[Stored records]
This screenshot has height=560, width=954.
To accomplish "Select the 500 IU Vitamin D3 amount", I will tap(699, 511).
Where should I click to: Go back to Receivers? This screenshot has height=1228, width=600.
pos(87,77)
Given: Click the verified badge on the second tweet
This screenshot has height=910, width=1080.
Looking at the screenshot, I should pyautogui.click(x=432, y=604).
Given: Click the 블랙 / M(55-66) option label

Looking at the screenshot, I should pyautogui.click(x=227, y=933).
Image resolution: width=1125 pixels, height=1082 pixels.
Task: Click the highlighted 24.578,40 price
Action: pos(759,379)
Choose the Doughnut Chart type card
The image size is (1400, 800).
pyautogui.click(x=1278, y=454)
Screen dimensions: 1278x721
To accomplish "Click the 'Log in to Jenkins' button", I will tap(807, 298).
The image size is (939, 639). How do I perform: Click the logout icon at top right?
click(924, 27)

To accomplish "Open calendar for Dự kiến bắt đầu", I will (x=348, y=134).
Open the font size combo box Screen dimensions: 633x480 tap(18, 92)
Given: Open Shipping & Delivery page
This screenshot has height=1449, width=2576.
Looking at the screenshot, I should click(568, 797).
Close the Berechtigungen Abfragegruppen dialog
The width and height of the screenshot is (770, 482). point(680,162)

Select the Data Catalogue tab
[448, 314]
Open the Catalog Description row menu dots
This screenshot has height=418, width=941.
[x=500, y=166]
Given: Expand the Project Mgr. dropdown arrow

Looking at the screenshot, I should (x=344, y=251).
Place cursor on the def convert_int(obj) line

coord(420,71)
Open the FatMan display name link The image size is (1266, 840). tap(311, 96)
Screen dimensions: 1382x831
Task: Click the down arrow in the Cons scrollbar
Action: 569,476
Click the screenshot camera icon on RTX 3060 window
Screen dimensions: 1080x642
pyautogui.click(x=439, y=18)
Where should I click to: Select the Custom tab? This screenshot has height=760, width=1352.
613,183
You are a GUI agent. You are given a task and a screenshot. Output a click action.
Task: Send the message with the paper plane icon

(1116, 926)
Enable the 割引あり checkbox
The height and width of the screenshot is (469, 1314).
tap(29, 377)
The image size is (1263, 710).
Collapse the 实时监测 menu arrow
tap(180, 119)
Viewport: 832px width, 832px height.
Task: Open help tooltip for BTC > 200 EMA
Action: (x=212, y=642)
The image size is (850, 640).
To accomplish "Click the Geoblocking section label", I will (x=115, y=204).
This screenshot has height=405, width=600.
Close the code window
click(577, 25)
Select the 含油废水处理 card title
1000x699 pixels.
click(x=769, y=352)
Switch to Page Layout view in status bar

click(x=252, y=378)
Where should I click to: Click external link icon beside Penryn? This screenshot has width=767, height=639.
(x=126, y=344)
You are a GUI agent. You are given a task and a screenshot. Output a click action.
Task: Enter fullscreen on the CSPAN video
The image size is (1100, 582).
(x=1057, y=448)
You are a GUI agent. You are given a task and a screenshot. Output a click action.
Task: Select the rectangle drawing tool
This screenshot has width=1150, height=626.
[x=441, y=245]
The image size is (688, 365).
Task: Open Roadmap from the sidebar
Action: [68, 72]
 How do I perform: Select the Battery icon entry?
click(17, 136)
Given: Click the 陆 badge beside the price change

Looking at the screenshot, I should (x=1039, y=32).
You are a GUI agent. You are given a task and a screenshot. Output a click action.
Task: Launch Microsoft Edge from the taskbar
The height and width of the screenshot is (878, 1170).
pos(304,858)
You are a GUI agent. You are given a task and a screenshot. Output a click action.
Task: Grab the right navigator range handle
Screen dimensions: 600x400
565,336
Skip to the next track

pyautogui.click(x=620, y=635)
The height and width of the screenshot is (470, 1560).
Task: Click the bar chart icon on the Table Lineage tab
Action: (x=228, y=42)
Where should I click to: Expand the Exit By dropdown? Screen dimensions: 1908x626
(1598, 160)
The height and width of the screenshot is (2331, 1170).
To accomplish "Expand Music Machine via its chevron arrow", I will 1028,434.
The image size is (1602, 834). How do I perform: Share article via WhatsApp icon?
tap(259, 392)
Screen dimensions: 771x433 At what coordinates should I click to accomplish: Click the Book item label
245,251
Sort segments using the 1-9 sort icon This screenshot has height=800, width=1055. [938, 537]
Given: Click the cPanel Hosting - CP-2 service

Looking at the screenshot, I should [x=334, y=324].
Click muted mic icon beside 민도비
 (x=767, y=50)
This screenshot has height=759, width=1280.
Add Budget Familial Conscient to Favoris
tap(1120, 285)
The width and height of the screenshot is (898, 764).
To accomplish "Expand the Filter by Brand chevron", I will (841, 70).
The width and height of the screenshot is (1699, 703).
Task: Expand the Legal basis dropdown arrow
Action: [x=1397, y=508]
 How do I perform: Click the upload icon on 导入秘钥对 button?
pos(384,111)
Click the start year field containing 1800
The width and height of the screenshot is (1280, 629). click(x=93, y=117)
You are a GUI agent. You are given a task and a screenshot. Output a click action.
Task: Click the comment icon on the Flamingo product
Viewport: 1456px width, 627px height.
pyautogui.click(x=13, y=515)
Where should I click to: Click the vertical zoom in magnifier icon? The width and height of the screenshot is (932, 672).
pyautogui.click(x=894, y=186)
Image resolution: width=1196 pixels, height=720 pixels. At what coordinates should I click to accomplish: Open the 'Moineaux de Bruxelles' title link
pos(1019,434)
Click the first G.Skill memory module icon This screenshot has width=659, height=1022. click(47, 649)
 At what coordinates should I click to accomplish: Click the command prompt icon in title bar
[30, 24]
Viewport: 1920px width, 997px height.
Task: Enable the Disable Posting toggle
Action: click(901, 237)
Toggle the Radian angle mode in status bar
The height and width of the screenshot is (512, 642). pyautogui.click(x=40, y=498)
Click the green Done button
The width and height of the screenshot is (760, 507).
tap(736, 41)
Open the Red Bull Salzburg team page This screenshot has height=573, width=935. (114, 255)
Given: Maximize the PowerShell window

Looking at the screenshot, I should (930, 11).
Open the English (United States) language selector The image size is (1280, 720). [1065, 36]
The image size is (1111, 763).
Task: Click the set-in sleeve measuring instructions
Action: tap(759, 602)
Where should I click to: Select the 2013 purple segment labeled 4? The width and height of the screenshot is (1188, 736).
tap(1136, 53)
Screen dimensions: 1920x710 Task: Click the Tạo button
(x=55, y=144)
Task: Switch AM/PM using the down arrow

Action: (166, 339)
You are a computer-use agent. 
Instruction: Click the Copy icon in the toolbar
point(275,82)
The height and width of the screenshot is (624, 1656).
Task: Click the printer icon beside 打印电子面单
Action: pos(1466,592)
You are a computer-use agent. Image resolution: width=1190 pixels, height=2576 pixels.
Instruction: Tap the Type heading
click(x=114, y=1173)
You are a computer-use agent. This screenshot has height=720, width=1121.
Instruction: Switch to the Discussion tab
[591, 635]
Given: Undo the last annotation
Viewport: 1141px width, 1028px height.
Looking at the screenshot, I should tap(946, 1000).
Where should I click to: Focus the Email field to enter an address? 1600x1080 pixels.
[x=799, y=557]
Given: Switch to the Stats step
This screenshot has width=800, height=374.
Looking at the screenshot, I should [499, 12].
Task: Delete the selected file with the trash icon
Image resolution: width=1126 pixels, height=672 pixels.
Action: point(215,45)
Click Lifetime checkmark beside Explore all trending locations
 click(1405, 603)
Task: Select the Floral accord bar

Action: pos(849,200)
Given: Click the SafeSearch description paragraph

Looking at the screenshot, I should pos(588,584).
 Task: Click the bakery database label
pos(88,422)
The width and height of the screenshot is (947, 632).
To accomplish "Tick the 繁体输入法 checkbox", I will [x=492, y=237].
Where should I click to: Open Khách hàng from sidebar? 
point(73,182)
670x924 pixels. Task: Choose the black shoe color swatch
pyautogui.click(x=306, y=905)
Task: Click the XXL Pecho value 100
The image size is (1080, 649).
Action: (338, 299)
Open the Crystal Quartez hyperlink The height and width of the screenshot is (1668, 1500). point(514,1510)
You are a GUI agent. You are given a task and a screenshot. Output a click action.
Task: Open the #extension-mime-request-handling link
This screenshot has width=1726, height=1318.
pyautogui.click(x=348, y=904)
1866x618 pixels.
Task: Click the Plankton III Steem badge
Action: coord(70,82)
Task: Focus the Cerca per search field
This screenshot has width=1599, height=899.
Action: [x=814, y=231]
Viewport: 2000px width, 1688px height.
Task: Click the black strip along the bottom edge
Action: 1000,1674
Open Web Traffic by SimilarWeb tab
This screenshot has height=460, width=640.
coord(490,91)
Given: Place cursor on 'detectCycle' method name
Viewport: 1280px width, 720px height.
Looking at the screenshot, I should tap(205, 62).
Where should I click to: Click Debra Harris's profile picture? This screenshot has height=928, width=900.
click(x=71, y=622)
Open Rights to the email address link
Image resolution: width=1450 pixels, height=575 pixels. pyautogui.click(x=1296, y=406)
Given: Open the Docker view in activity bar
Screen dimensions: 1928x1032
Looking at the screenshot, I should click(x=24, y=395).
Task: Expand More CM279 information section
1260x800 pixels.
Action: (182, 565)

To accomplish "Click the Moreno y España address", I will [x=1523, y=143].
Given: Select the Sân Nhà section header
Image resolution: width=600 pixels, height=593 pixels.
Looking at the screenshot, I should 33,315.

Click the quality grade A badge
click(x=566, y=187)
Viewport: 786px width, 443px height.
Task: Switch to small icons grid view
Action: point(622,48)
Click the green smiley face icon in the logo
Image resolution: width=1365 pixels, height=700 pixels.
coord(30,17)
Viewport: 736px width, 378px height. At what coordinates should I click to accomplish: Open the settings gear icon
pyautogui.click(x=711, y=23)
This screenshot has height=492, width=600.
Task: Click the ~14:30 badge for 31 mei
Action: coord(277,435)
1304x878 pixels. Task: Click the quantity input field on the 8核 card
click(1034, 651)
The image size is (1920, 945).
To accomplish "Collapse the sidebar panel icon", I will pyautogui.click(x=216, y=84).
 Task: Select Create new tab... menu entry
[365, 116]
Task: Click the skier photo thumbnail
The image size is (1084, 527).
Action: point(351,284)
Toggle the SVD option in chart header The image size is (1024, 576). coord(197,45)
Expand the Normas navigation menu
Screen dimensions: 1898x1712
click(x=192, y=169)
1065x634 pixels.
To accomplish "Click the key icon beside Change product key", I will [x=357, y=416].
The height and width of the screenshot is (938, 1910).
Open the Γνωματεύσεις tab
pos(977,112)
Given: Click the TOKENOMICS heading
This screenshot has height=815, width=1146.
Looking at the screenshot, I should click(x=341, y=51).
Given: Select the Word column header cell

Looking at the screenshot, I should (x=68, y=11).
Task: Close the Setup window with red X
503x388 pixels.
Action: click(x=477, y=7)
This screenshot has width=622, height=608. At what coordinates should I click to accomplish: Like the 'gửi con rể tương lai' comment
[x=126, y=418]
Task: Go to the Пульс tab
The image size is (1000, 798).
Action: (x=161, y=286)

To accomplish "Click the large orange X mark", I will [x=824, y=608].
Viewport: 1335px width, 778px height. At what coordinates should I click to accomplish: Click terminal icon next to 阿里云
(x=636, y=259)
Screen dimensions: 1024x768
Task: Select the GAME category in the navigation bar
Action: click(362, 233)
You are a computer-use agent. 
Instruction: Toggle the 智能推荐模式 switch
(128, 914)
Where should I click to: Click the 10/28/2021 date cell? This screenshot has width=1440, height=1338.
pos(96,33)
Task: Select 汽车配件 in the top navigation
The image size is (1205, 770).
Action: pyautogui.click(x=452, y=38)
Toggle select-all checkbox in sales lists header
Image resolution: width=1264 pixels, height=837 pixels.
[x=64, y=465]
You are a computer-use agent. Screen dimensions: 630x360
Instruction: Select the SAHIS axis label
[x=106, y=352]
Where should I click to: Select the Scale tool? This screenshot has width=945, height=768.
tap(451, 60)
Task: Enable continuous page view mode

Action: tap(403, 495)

== Exercise objective ==
An exact copy of the lines above between the line holding "This screenshot has width=1150, height=626." and the line holding "Task: Grab the right navigator range handle", inclusive, is the whole answer.

== Response ==
This screenshot has width=1150, height=626.
[x=441, y=245]
The image size is (688, 365).
Task: Open Roadmap from the sidebar
Action: [68, 72]
 How do I perform: Select the Battery icon entry?
click(17, 136)
Given: Click the 陆 badge beside the price change

Looking at the screenshot, I should (x=1039, y=32).
You are a GUI agent. You are given a task and a screenshot. Output a click action.
Task: Launch Microsoft Edge from the taskbar
The height and width of the screenshot is (878, 1170).
pos(304,858)
You are a GUI agent. You are given a task and a screenshot. Output a click action.
Task: Grab the right navigator range handle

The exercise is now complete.